Problem details:
Every line below that holds the string "Open" should be copied out.

Records to use:
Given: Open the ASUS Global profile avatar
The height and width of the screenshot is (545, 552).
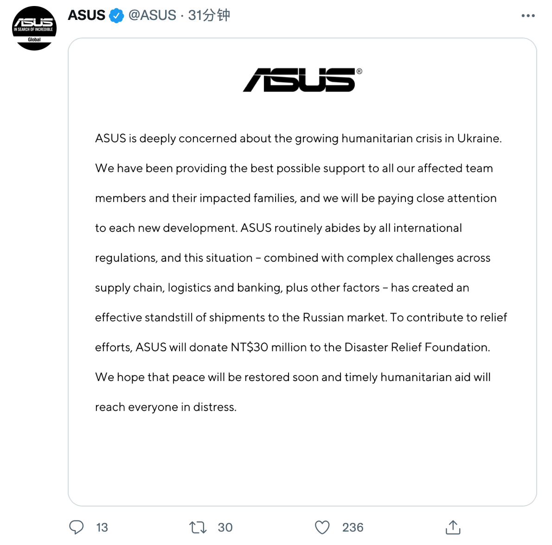Looking at the screenshot, I should [34, 28].
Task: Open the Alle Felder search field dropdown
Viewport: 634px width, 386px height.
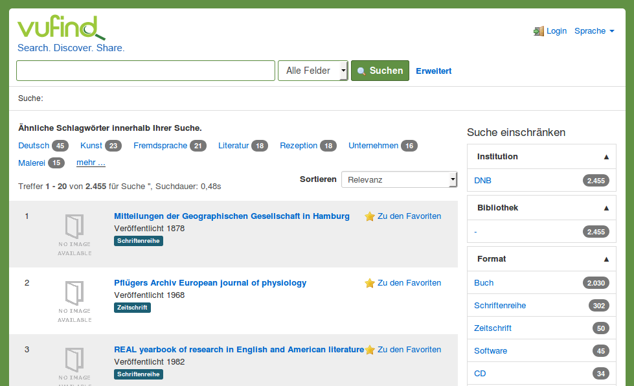Action: pos(313,71)
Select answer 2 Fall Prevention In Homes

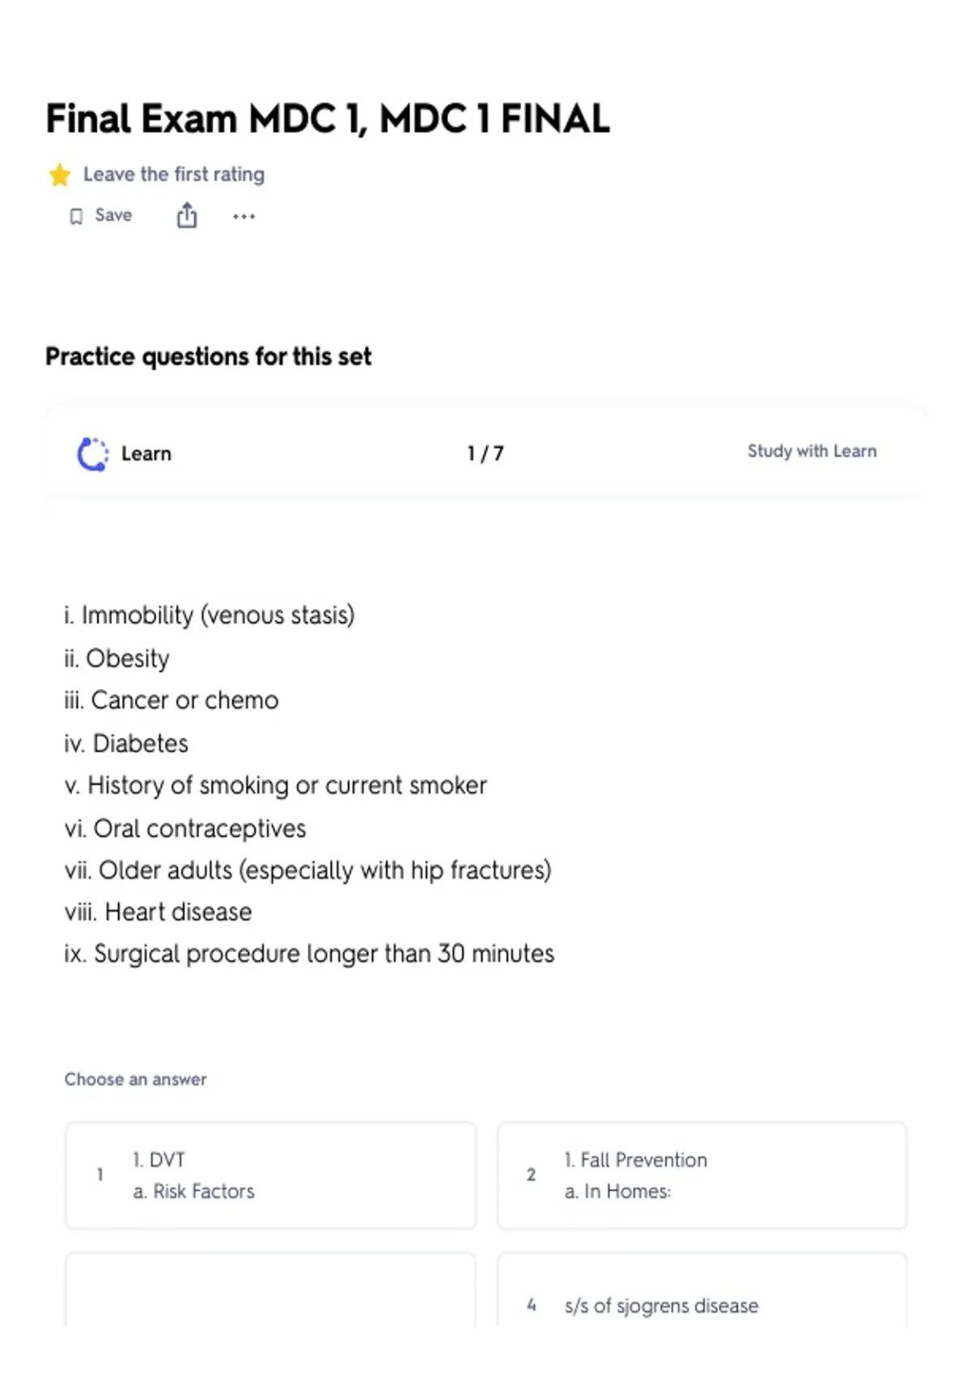(702, 1175)
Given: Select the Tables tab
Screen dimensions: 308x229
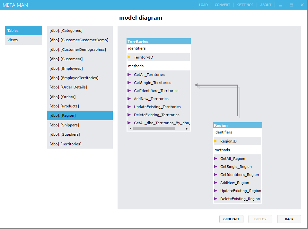Looking at the screenshot, I should (x=23, y=31).
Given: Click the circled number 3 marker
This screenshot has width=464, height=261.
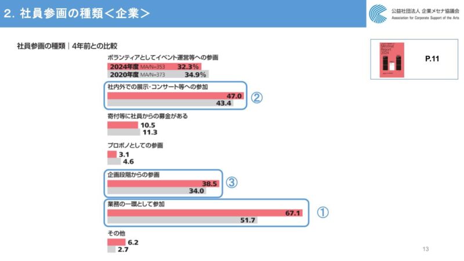Looking at the screenshot, I should point(231,183).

Solution for this exercise:
Given: Open the ASUS Global profile avatar
Task: Open the Alle Felder search field dropdown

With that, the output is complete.